In the context of a dispute over pendency, a matter is not moot so long as there is an active controversy regarding the identification of a student's stay-put placement and relief could result from a determination (see Termine v. William S. Hart Union High Sch. Dist., 219 F. Supp. 2d 1049, 1054 [C.D. Cal 2002] [finding that a dispute over identification of a student's stay-put placement was not rendered moot by an administrative determination on the final merits that awarded less than full tuition reimbursement]).  Moreover, a "wrongful denial of stay put" could alter a student's entitlement to compensatory educational services (Olu-Cole v. E.L. Haynes Pub. Charter Sch., 930 F.3d 519, 530 [D.C. Cir. 2019]).

In the present matter, the parties do not dispute the actual program or services constituting the student's pendency placement; instead, the controversy is limited to whether or not the IHO erred in setting a cap on the rate to be paid for the SEIT services ordered as part of the student's pendency placement (see Interim IHO Decision at p. 3).  In its answer, the district now explicitly agrees that, for purposes of pendency, the student's educational placement during the due process proceedings includes "SEIT services by Evalcare at $150" retroactive to the date of the due process complaint notice (Answer at pp. 3, 4).  This represents an agreement between the parties regarding the student's educational placement during the due process proceedings, which supersedes the most recently implemented IEP as the student's then-current educational placement (see 20 U.S.C. § 1415[j] [providing that "unless the State or local educational agency and the parents otherwise agree, the child shall remain in the then-current educational placement" [emphasis added]; Schutz, 290 F.3d at 483-84; Evans, 921 F. Supp. at 1189 n.3; Murphy, 86 F. Supp. 2d at 366).[3]

Notwithstanding the agreement between the parties concerning the identification of the student's educational placement, the case is not moot because there remains a dispute that is "real and live" related to the district's failure to implement pendency during these proceedings.  The district points to its issuance of an RSA for OT services and its direction to its payment department to fund SEIT services at the rate sought by the parent as evidence that all of the relief sought by the parent has been satisfied (Answer at p. 4).  However, there is no evidence in the hearing record and the district did not offer any documentation with its answer to evidence the district's representations that it had taken steps to "implement" the student's pendency services.  Therefore, the district's allegation that it has issued an RSA for OT services or authorized payment for SEIT services is insufficient to render this matter moot (see Laster v Dist. of Columbia, 394 F. Supp. 2d 60, 67 [D.D.C. 2005] [finding that a district's "declaration" that it had "submitted the documentation required" for the student's enrollment at an out-of-district school did not sufficiently evidence that the district ceased violating the IDEA's stay put provisions or make the case moot]).

┄┄┄┄┄┄

▶ _TASKS_
1. In the pendency decision, what rate for SEIT services by Evalcare does the district now agree is part of the student's pendency placement?
2. Write the next part of the pendency decision, picking up after its final sentence.

▶ _GIVEN INFORMATION_

┄┄┄┄┄┄

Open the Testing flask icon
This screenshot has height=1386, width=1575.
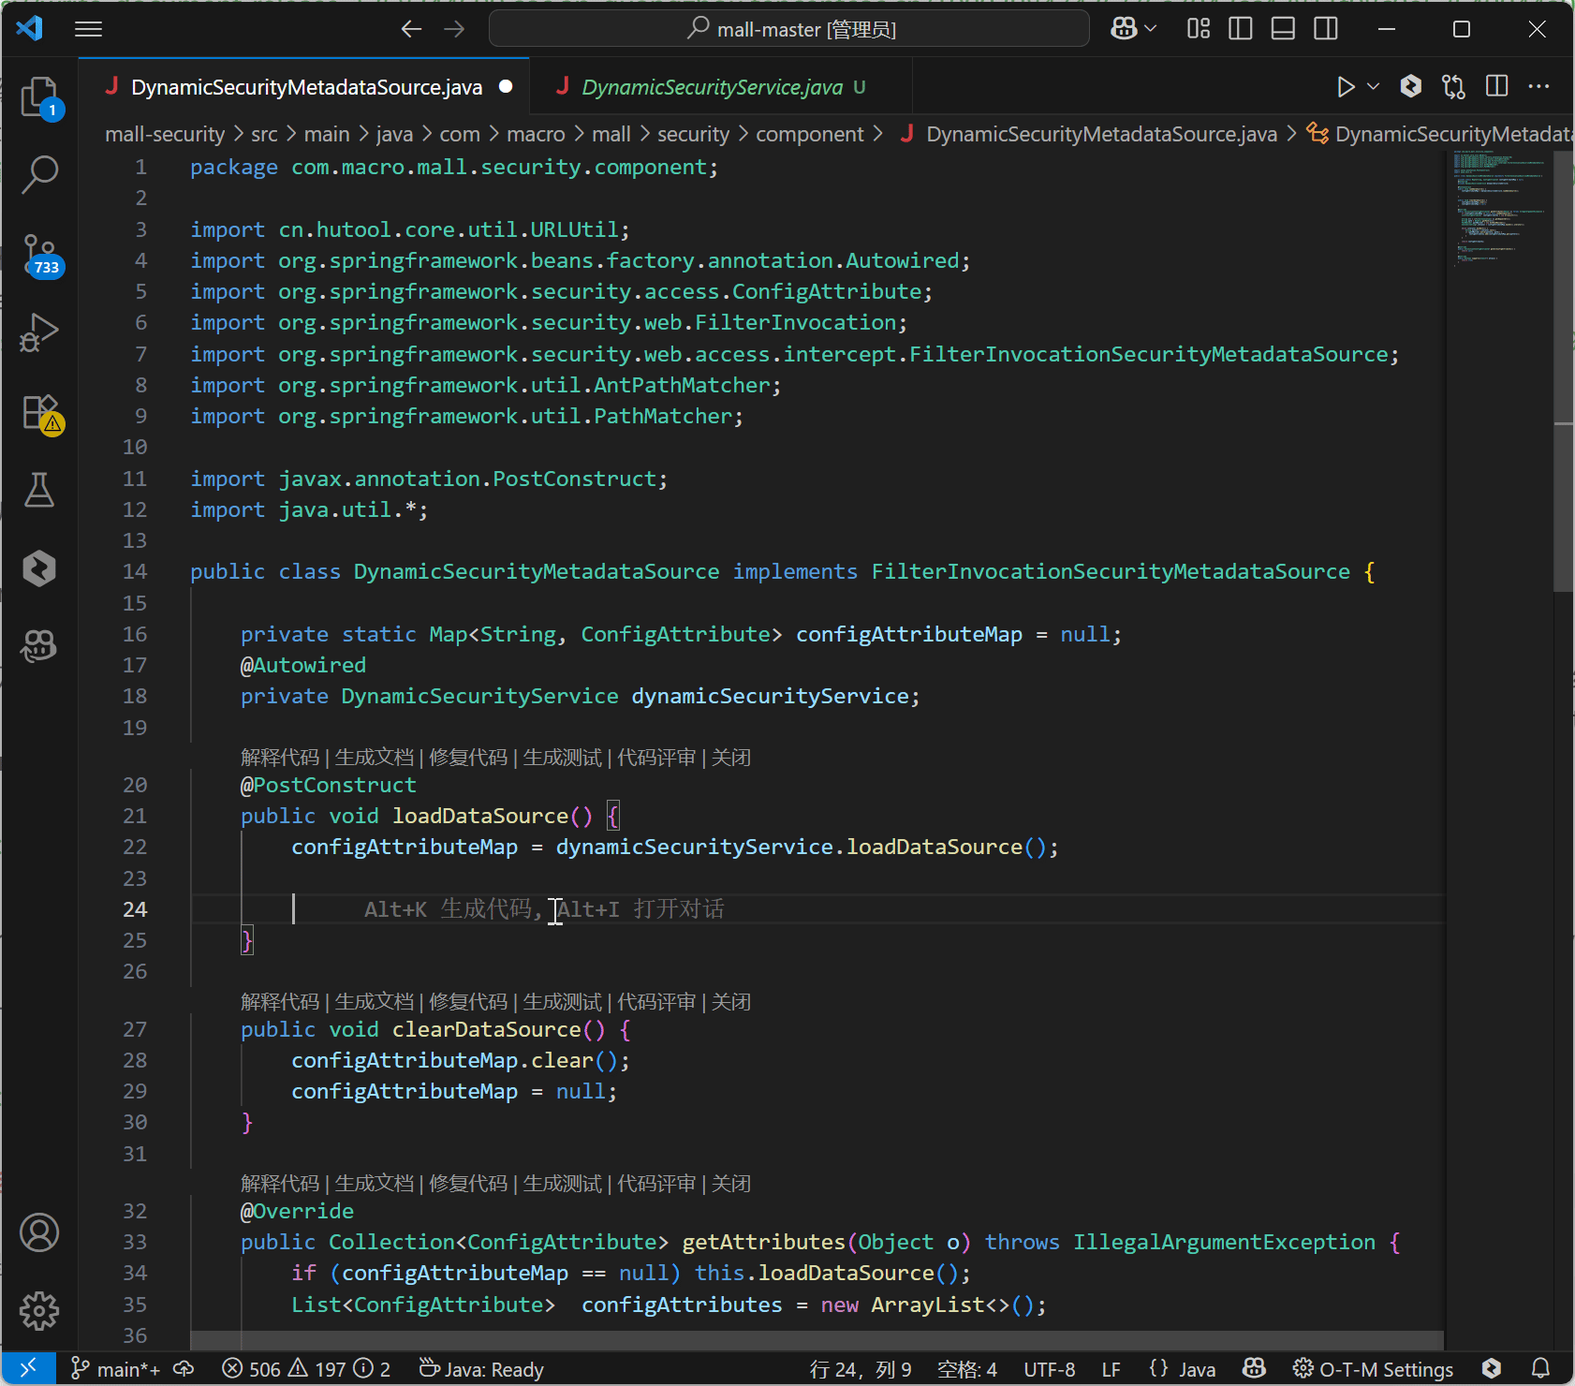[39, 490]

┄┄┄┄┄┄

▶ _EXERCISE RESULTS_
1. $150

2.
Moreover, even though the parties agree on the general program and services that make up the student's pendency placement, a district is the party tasked with implementing the pendency placement by delivering the instruction or services (T.M., 752 F.3d at 171-72).  The parties may, under certain circumstances, agree that the district may satisfy its pendency obligation by issuing vouchers or paying providers identified and secured by the parent.  Here, the parties are in agreement that the district will pay the private SEIT provider secured by the parent in order to satisfy the district's obligation to implement this portion of the student's pendency placement.[4]  However, for the OT services, it is unclear whether or not the parent is in agreement with the district's offer of an RSA rather than its direct implementation of the services.  To implement the pendency services, the district itself should schedule the OT services that the student is entitled to under pendency and inform the parent where and when the OT will be available; at that time, the parent's only responsibility would be to produce the student in order to receive the services.  Instead of attempting to schedule the student's OT services, the district has represented that it has issued an RSA.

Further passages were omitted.